BESTmcmc(y1, y2 = NULL, priors = NULL, doPriorsOnly = FALSE,
  numSavedSteps = 1e+05, thinSteps = 1, burnInSteps = 1000,
	verbose=TRUE, rnd.seed=NULL, parallel=NULL)

Arguments

y1

a numeric vector of data values.

y2

a vector of values for a second group, or NULL if there is only one group of observations.

priors

an optional list of values controlling the priors, see Details.

doPriorsOnly

if TRUE, BESTmcmc returns MCMC chains representing the prior distributions, not the posterior distributions for your data set.

numSavedSteps

the number of MCMC observations to be returned.

thinSteps

thinning rate. If set to n > 1, n steps of the MCMC chain are calculated for each one returned. This is useful if autocorrelation is high.

burnInSteps

number of steps to discard as burn-in at the beginning of the chain.

verbose

if FALSE, output to the R Console is suppressed.

rnd.seed

a positive integer (or NULL): the seed for the random number generator, used to obtain reproducible samples if required. Values generated in different versions of BEST may differ.

parallel

if NULL or TRUE and > 3 cores are available, the MCMC chains are run in parallel. (If TRUE and < 4 cores are available, a warning is given.)

Details

The function generates vectors of random draws from the posterior distributions of the group means (μ) and standard deviations (σ), as well as the measure of normality (ν). The procedure uses a Bayesian MCMC process implemented in JAGS (Plummer 2003).

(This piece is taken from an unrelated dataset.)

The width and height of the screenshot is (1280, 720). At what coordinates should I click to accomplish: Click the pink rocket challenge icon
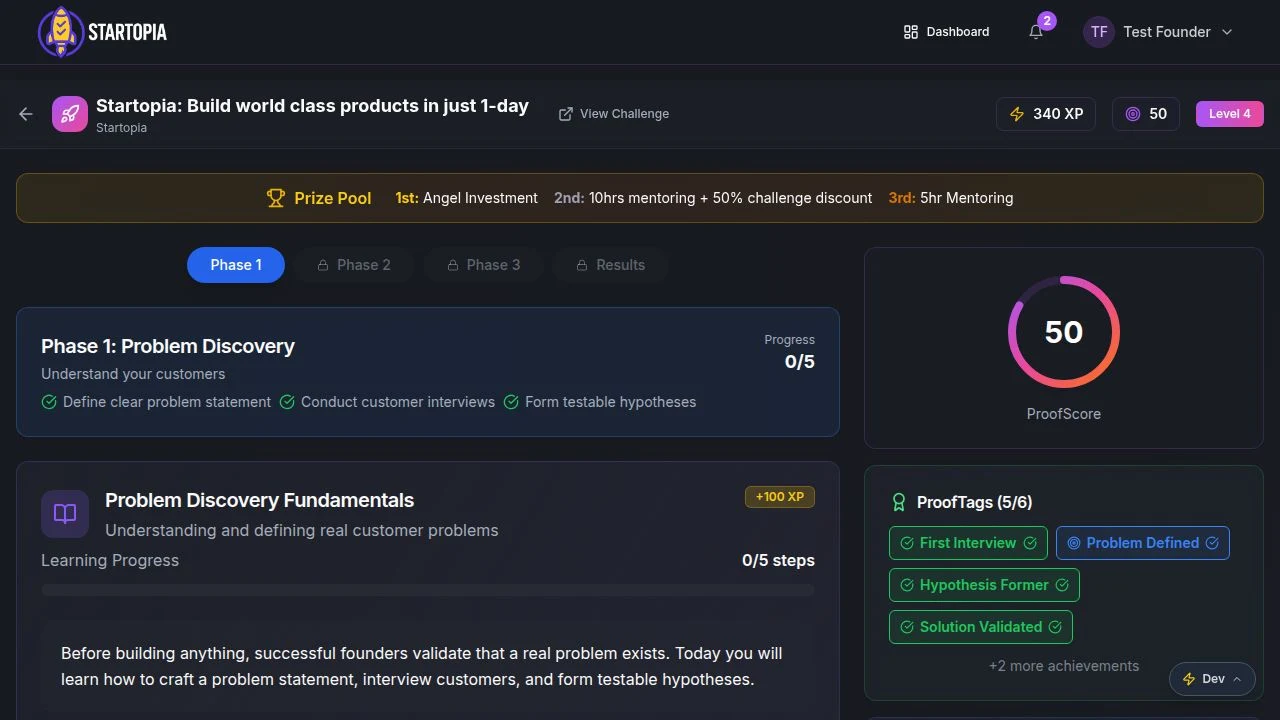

If priors = NULL, broad priors as described by Kruschke (2013) are used. The user can specify priors for all parameters by including elements in the priors list:
μ : population means have separate normal priors, with mean muM and standard deviation muSD;
σ : population standard deviations have separate gamma priors, with mode sigmaMode and standard deviation sigmaSD;
ν : the normality parameter has a gamma prior with mean nuMean and standard deviation nuSD. (Versions before 0.4.0 constrained nu to be >1.)

If there are 2 groups of observations, muM, muSD, sigmaMode, sigmaSD may be vectors of length 2 or scalar, in which case the same value is used for each population. The default priors correspond to list(muM = mean(y), muSD = sd(y)*5, sigmaMode = sd(y), sigmaSD = sd(y)*5, nuMean = 30, nuSD = 30), where y = c(y1, y2).

The model is shown in the diagram below.

BESTmodel.jpg

Derived parameters, including the differences in means or standard deviations, and effect sizes can be obtained from the results of the BESTmcmc run.

The output from BESTmcmc has class BEST, which has print, plot and summary methods. These permit the extraction and display of credible intervals and proportions of the posterior mass above or below values of interest.

Value

An object of class BEST inheriting from data.frame. If two samples are compared, the output has the following columns:

mu1, mu2

simulated observations of means for each population

sigma1, sigma2

simulated observations of standard deviations for each population

nu

simulated observations of normality parameter

while for a single sample, the columns are mu, sigma, nu.

The output has the following attributes:

call

the call to the function.

Rhat

the 'potential scale reduction factor'.

n.eff

sample size adjusted for autocorrelation.

data

a list with elements y1 and y2 containing the original data; y2 may be NULL.

priors

a list with the priors used, if the priors argument is not NULL.

doPriorsOnly

logical, the value of the doPriorsOnly argument.

The package provides print, plot and summary methods for BEST objects.

Author(s)

Original code by John K. Kruschke, modified by Mike Meredith.

References

Kruschke, J K. 2013. Bayesian estimation supersedes the t test. Journal of Experimental Psychology: General 142(2):573-603. doi: 10.1037/a0029146

Plummer, Martyn (2003). JAGS: A Program for Analysis of Bayesian Graphical Models Using Gibbs Sampling, Proceedings of the 3rd International Workshop on Distributed Statistical Computing (DSC 2003), March 20-22, Vienna, Austria. ISSN 1609-395X

See Also

plot, summary, pairs for relevant methods.

Examples

## See examples in BEST-package help.